▶ _Text under study_:
--
The chain of events that concludes with the exposure of the myosin-binding sites begins at the motor endplate. After the initial membrane depolarization at the motor endplate, the wave of depolarization is conducted inward to deeper regions. You saw in Chapter 5 that eukaryotic cells contain several types of membrane-bound internal organelle. The myofibrils of muscle cells are surrounded by a highly branched membrane-bound organelle called the sarcoplasmic reticulum (SR), a modified form of the endoplasmic reticulum (Fig. 37.8). Depolarization initiated in the plasma membrane is conducted to the SR through a specialized transmission system, formed from invaginations of the plasma membrane, known as the T-tubule system that is in contact with both the muscle cell’s plasma membrane and the SR (Fig. 37.8). When the muscle is at rest, the SR contains a large internal concentration of calcium (Ca²⁺) ions pumped in by calcium pumps in its membranes.

A muscular contraction is initiated when depolarization of the T-tubules causes the SR to release Ca²⁺. The Ca²⁺ diffuses into the myofibrils and binds to troponin, causing the troponin molecule to change shape. This conformational change of troponin, in turn, causes tropomyosin to move, exposing myosin-binding sites along the actin filament. Now myosin cross-bridges can form with actin, producing a contraction. Note that at this stage in the cross-bridge cycle, the myosin head has already hydrolyzed ATP, is bound to ADP and P_i, and is in the cocked-back “ready” position. Binding to actin then allows the power stroke to occur. In this way, contraction is initiated immediately following depolarization and release of Ca²⁺.

Thus, Ca²⁺ release from the SR and binding to the troponin–tropomyosin complex on the actin filament results in excitation–contraction coupling (so called because excitation of the muscle cell is coupled to contraction of the muscle), producing force and movement. Together, these events are the molecular “switch” that causes a muscle to contract. Muscle relaxation follows the end of neural stimulation, when acetylcholine is broken down or reabsorbed and Ca²⁺ is actively transported back into the sarcoplasmic reticulum, causing tropomyosin molecules to block myosin-binding sites along the actin filaments.

37.1.5 Calmodulin regulates Ca²⁺ activation and relaxation of smooth muscle.

How is the contraction of smooth muscle regulated? The smooth muscle that controls many internal organs can be activated by stimulation from the autonomic nervous system but also responds to stretch of the muscle, local hormones, or other local factors such as pH, oxygen, carbon dioxide, or nitric oxide. For example, smooth muscle in the walls of arteries contracts when stimulated by the release of epinephrine to reduce blood flow to a body region (Chapter 39), and smooth muscle within the mammalian uterus contracts when oxytocin is released to stimulate contractions (Chapter 42). As in skeletal muscle, these initiators trigger the release of Ca²⁺ from the SR. However, unique to smooth muscle, Ca²⁺ also enters through voltage-gated and stretch-receptor calcium channels in the cell’s plasma membrane.

Smooth muscle lacks the troponin–tropomyosin mechanism for regulating contraction. Instead, the switch that activates smooth muscle cells is the binding of the protein calmodulin with Ca²⁺ released from the SR or entering through the cell’s membrane. The calmodulin–Ca²⁺ complex activates the enzyme myosin kinase, which phosphorylates the smooth muscle myosin heads, causing them to bind actin and begin the cross-bridge cycle. A second enzyme dephosphorylates the myosin heads, disrupting their ability to bind to actin, and the muscle relaxes.

The SR of smooth muscle cells is less extensive and has many fewer calcium pumps than the SR of skeletal muscle cells. As a result, calcium is returned more gradually from the myofibrils back to the SR, or pumped back out through the cell’s membrane, slowing the relaxation of smooth muscle and resulting in longer periods of contraction compared with skeletal muscle fibers.
--
▶ _Data provided_:
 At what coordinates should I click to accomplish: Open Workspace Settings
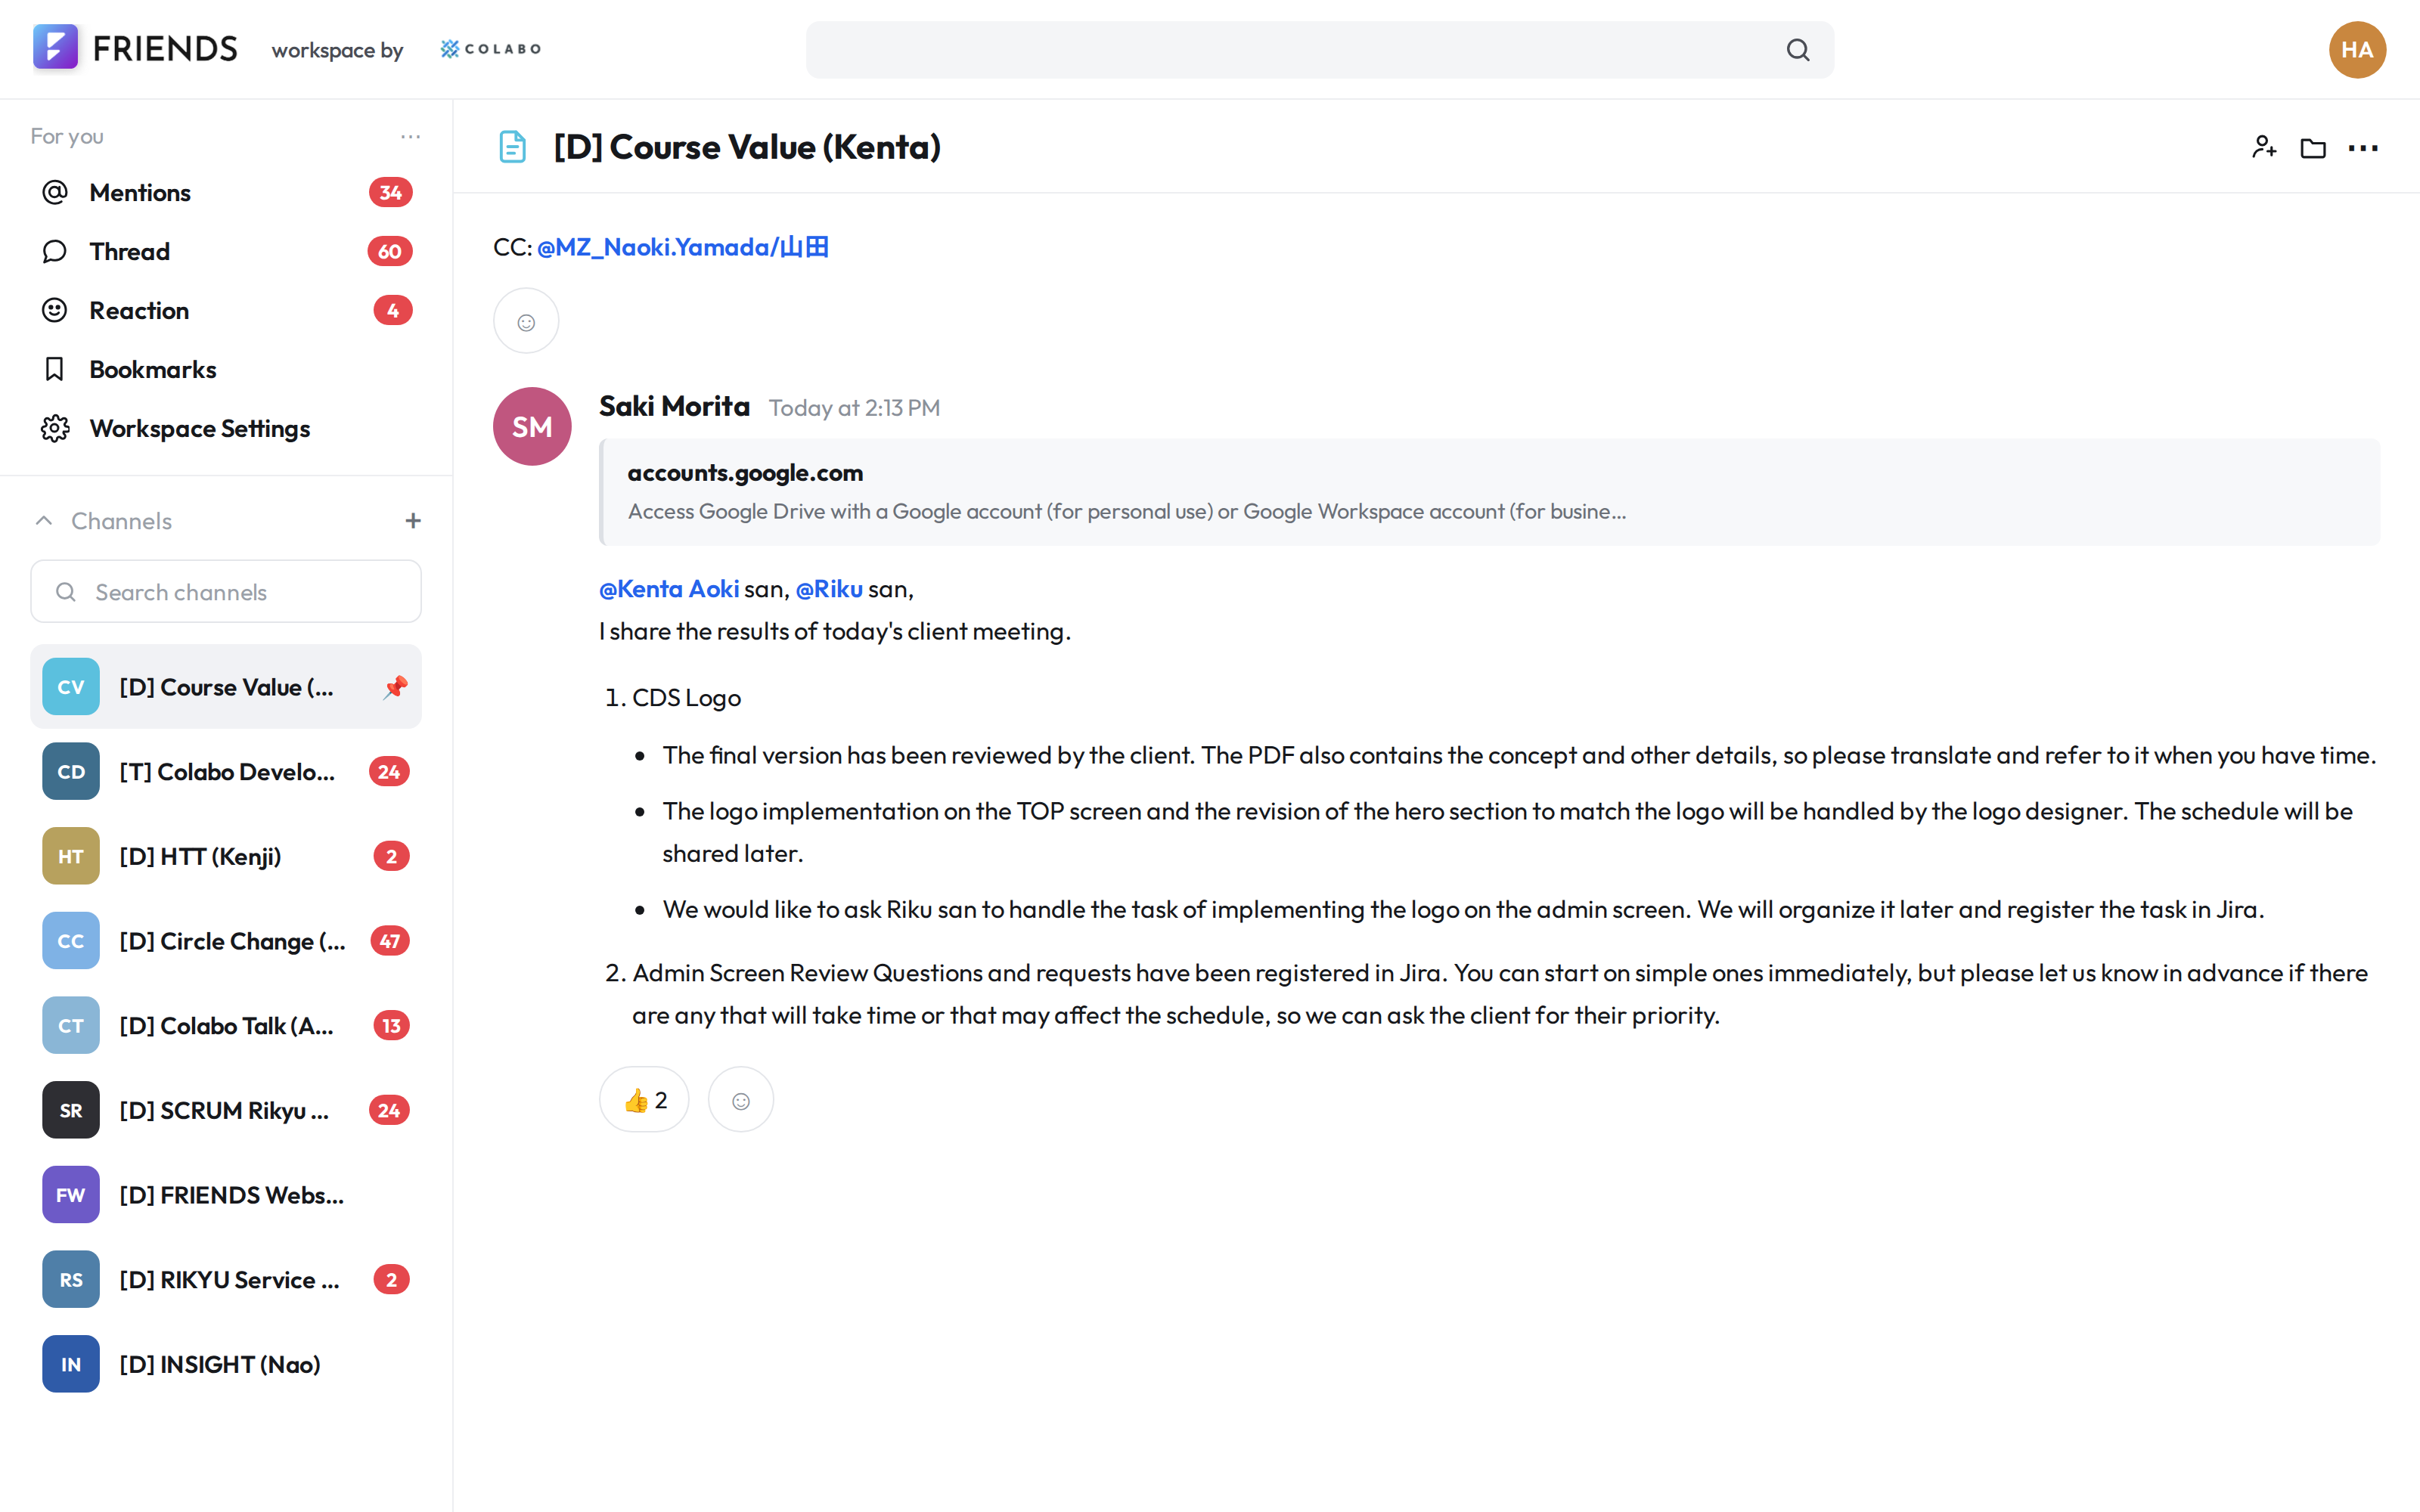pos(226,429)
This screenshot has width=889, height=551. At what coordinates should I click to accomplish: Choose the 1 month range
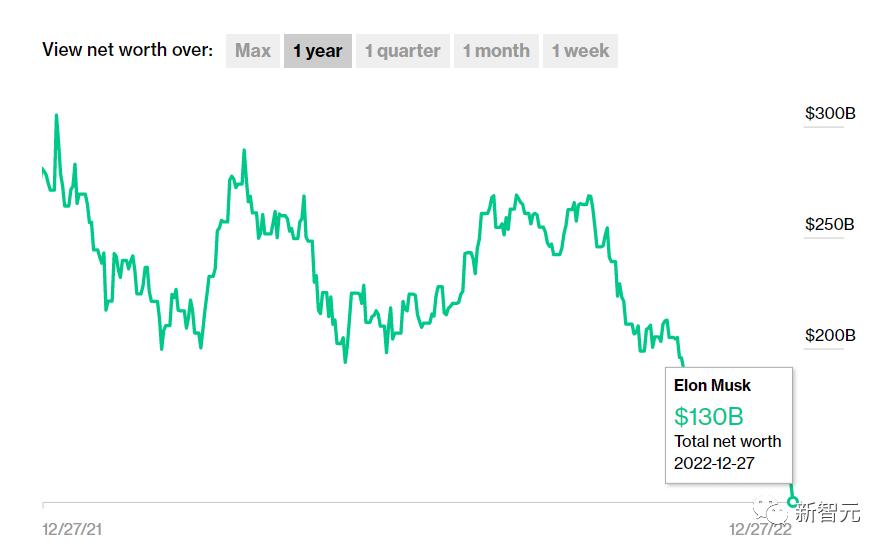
--
▶ _Aim of the exercise_:
Reproduce the part of the muscle contraction text between "The SR of smooth" and "skeletal muscle fibers.", inclusive.

▶ _Written response_:
The SR of smooth muscle cells is less extensive and has many fewer calcium pumps than the SR of skeletal muscle cells. As a result, calcium is returned more gradually from the myofibrils back to the SR, or pumped back out through the cell’s membrane, slowing the relaxation of smooth muscle and resulting in longer periods of contraction compared with skeletal muscle fibers.